[Linux-cluster] I/O Error management in GFS

Fri May 18 13:49:14 UTC 2007

Sorry for my late reply,

I've performed the following tests with cluster-1.03:
- mount GFS on more than 1 node, using Gulm as the lock manager.
- cp'ing something big (a kernel) into it on each node,
- while it does that, manage to have the device returning I/O errors.
The result is not what you described: sometimes my "cp" finishes with
I/O errors (that's good), but most of the times it is blocked in the
kernel. I cannot perform any action, including umount. Syscalls like
"df" are blocked, too.

I've done the same test with DLM and got the same results.

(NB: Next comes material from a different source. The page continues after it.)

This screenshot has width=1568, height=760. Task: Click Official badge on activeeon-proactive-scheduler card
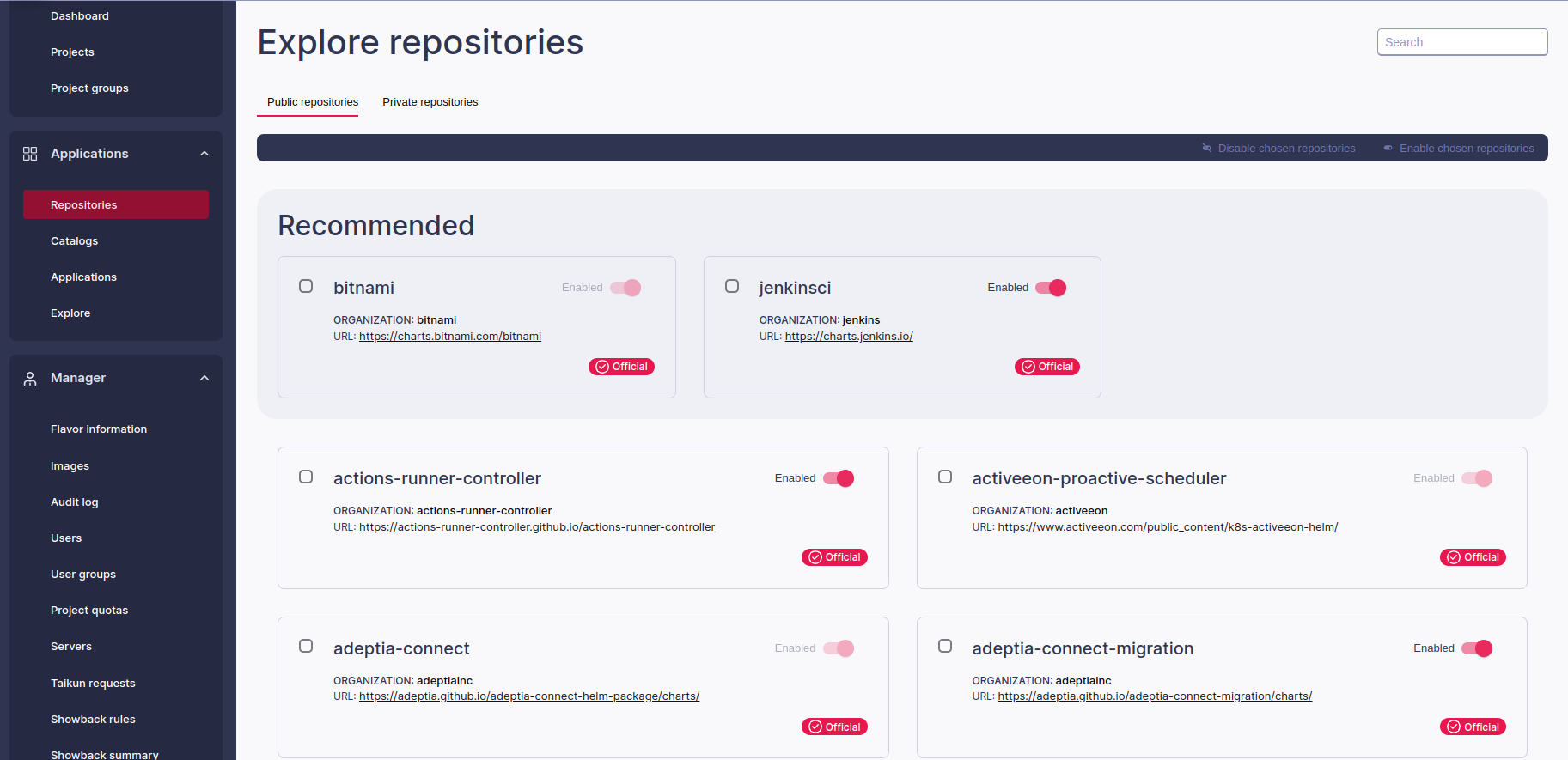tap(1473, 557)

Do you need additional infos to investigate this ?

--
Mathieu

Le Fri, 27 Apr 2007 12:03:47 -0500,
David Teigland <teigland at redhat.com> a écrit :

> On Fri, Apr 27, 2007 at 11:00:41AM +0200, Mathieu Avila wrote:
> > Hello all,
> > 
> > >From what i understand of the GFS1 source code, I/O error are not
> > managed : when an I/O error happens, either it exits the locking
> > protocol's cluster (Gulm or CMAN), or sometimes it asserts/panics.
> > 
> > Anyway, most of the time, the node that got an I/O error must be
> > rebooted (file system layer is instable) and the device must be
> > checked and the file system must be fsck'ed.
> > 
> > Are there any plans for a cleaner management of I/O errors in GFS1,
> > like, say, remount in R/O mode with -EIO returned to apps, or even
> > better, advanced features like relocation mechanisms ? Is it
> > planned in GFS2 ?
> 
> You've got very close to what you're asking for with the "withdraw"
> feature which has existed in gfs1 since rhel4.  When gfs detects an io
> error, it does a "withdraw" on that fs, which means shutting it down:
> returning EIO to anything accessing it, telling other nodes to do
> journal recovery for it, dropping all global locks that were held,
> then you can unmount the withdrawn fs.  It's mainly about getting the
> node with the errors out of the way of other nodes so the others can
> continue.  It also allows you to shut down and reboot the node
> experiencing errors in a controlled fashion.
> 
> Dave
>